Segundo anuncio de la pasión y resurrección
Salieron
de allí y atravesaron Galilea. Jesús no quería que se supiera, porque estaba
enseñando a sus discípulos. Les decía: «El hijo del hombre va a ser entregado
en manos de los hombres; lo matarán y, después de muerto, a los tres días
resucitará». Pero ellos no entendían estas palabras y no se atrevían a
preguntarle.
La actividad de Jesús entra en una nueva etapa: sigue recorriendo Galilea, pero no
se dedica a anunciar a la gente la buena nueva, se centra en la formación de
los discípulos. Y la primera lección que les enseña no es materia nueva, sino
repetición de algo ya dicho; de forma más breve, para que quede claro: ««El
hijo del hombre va a ser entregado en manos de los hombres; lo matarán y,
después de muerto, a los tres días resucitará». En comparación con el primer anuncio, aquí no concreta quiénes serán
los adversarios; en vez de sumos sacerdotes, escribas y senadores habla
simplemente de «los hombres». Tampoco menciona las injurias y sufrimientos. Todo
se centra en el binomio muerte-resurrección. Para quienes estamos
acostumbrados a relacionar la pasión y resurrección con la Semana Santa, es
importante recordar que Jesús las tiene presentes durante toda su vida. Para
Jesús cada día es Viernes Santo y Domingo de Resurrección.

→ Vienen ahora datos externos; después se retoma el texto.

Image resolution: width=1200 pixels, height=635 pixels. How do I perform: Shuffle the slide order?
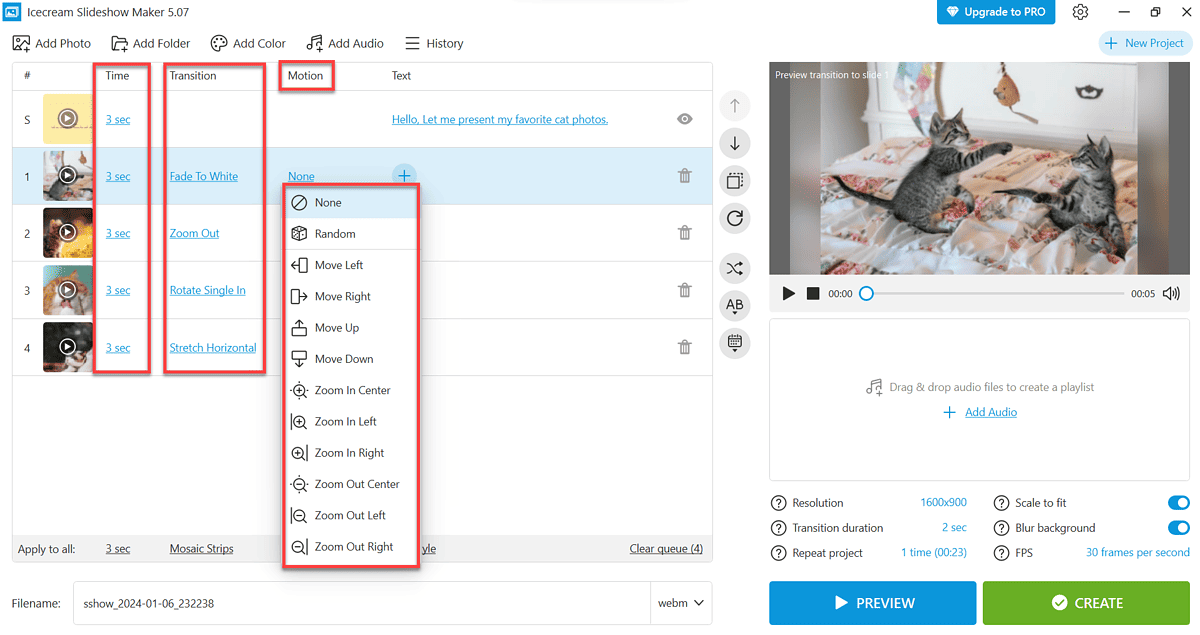pos(735,268)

Segunda muestra de incomprensión
Al primer anuncio, Pedro reaccionó reprendiendo a Jesús, y se ganó una
dura reprimenda. No es raro que ahora todos callen, aunque siguen sin entender
a Jesús: «ellos no entendían lo que les decían y temían preguntarle» (Mc 9,32).
Marcos es el evangelista que más subraya la incomprensión de los discípulos, lo
cual no deja de ser un consuelo para cuando no entendemos las cosas que Jesús
dice y hace, o los misterios que la vida nos depara. Quien presume de entender
a Jesús demuestra que no es muy listo.
La prueba más clara de que los discípulos no han entendido nada es que
en el camino hacia Cafarnaúm se dedican a discutir sobre quién es el más
importante. Mejor dicho, han entendido algo. Porque, cuando Jesús les pregunta
de qué hablaban por el camino, se callan; les da vergüenza reconocer que el
tema de su conversación está en contra de lo que Jesús acaba de decirles sobre
su muerte y resurrección.
Una enseñanza breve y una acción simbólica nada
romántica
Llegaron
a Cafarnaún y, una vez en casa, les preguntó: «¿Qué discutíais por el camino?».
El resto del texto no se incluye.